Extract provided =>
Neutrons Advance Safety for the Long-Term Disposal of Used Nuclear Fuel

Social acceptance of nuclear power is linked to the safe, permanent disposal of its used fuel and nuclear waste. Researchers at Western University use neutron beams to generate key knowledge about the long-term reliability of used-fuel storage containers—knowledge that has proven essential for the licensing of geologic repositories.

Spent nuclear fuel bundles would be placed in a steel canister and covered in 3 mm of electroplated copper.

The Nuclear Waste Management Organization (NWMO) plans to bury Canada’s used fuel in a deep geologic repository. Qualification of a safer, lower-cost container for used nuclear fuel could save $2B in the cost of NWMO’s geologic repository, and similar impacts could be realized for other nuclear nations.

Dataset extract =>
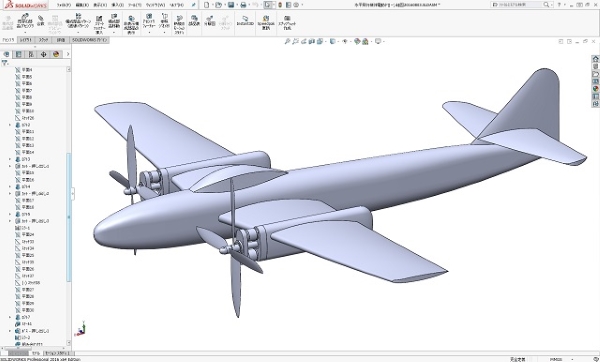This screenshot has height=362, width=600.
Task: Switch to the SOLIDWORKS Add-ins ribbon tab
Action: 90,40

Task set =>
1. According to the passage on disposing of used nuclear fuel, how thick is the layer of electroplated copper covering the steel canister?
2. Continue the passage on disposing of used nuclear fuel from its last sentence.
The listing has nothing to do with what comes next.

Answer list =>
1. 3 mm

2.
Prof. James Noël, an award-winning Distinguished Research Professor, is sponsored by the NWMO to conduct research on the suitability of these new containers, which are covered by approximately 3 mm of electrodeposited or cold-sprayed copper. Noël used neutron reflectometry at the former Canadian Neutron Beam Centre to obtain indispensable results on the integrity of the proposed containers under geologic conditions. His findings have been of great interest to the NWMO and its counterparts in other countries. As a result, he was invited to participate with NWMO in knowledge exchanges with NWMO’s counterparts in Sweden, Finland, Switzerland, Japan, Korea, and Taiwan on the development of more corrosion-resistant containers with lower risk of failure.

Noël was then invited to contribute to the licensing process to build the Swedish Nuclear Fuel and Waste Management Company’s (SKB) geologic repository. That licensing decision was delayed pending answers to corrosion-related questions raised by the Swedish nuclear regulatory body, the Swedish Environmental Court, and the Government of Sweden: Is there a possibility of pitting corrosion driven by bisulfide ions? What is the susceptibility, nature, and maximum depth of micro-galvanic corrosion of copper? How might these factors impact the safety case?

SKB turned to Noël for answers and received enough science-based insights to satisfy the Court. The license was granted in January 2022.

Chemistry professor James Noël at Western University is a world expert on materials electrochemistry, corrosion, and degradation.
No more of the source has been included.